(SUPPLIED RECORDS Opens)

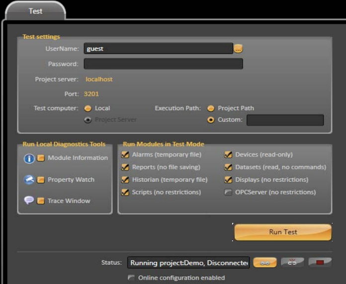Uncheck Alarms (temporary file) module
This screenshot has width=346, height=284.
(125, 155)
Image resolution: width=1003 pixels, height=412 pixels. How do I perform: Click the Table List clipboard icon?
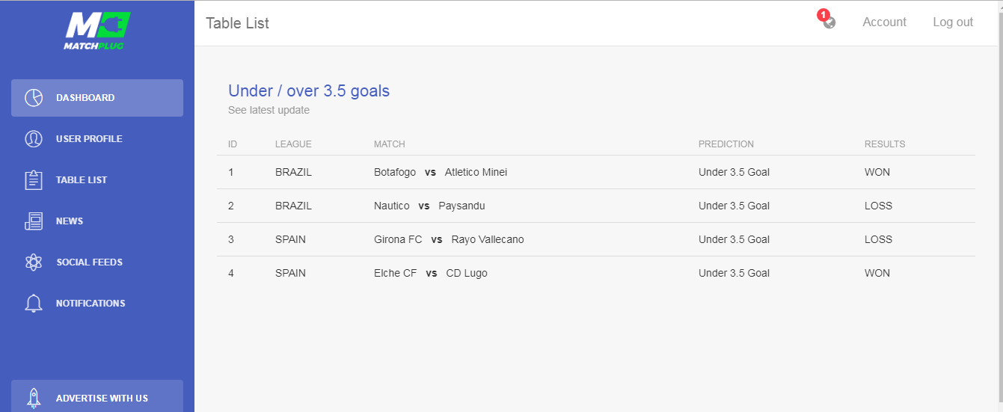33,180
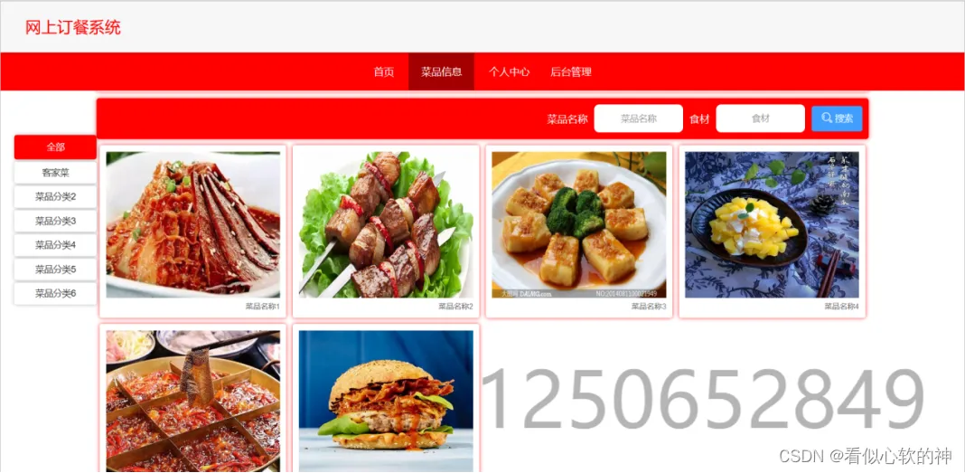Choose the 菜品分类4 category

click(x=55, y=244)
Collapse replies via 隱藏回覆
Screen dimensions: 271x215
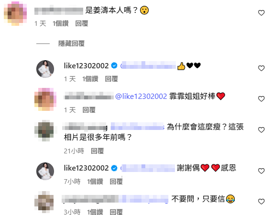(x=71, y=43)
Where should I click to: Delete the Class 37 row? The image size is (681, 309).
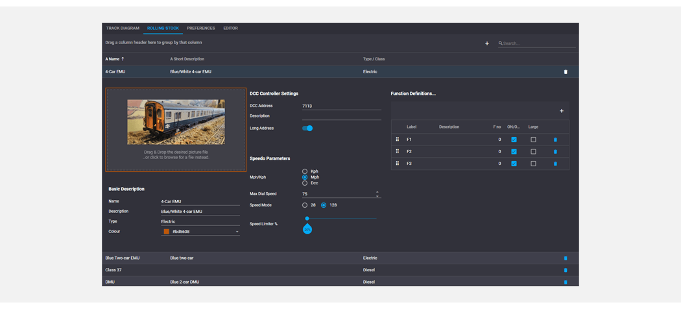coord(566,270)

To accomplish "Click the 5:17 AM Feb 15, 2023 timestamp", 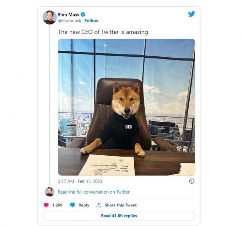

(SUPPLIED RECORDS Closes)

§ TASK OBJECTIVE: Beginning at the line that holds "Image resolution: width=1003" and ending with the last line of the entries, please set down each line exactly, leaving every picture out.

§ FINISHED EXERCISE:
Image resolution: width=1003 pixels, height=412 pixels. How do I perform: Click the Table List clipboard icon?
33,180
Choose the 菜品分类4 category

click(x=55, y=244)
Collapse replies via 隱藏回覆
Screen dimensions: 271x215
(x=71, y=43)
Where should I click to: Delete the Class 37 row? The image size is (681, 309).
coord(566,270)

To accomplish "Click the 5:17 AM Feb 15, 2023 timestamp", 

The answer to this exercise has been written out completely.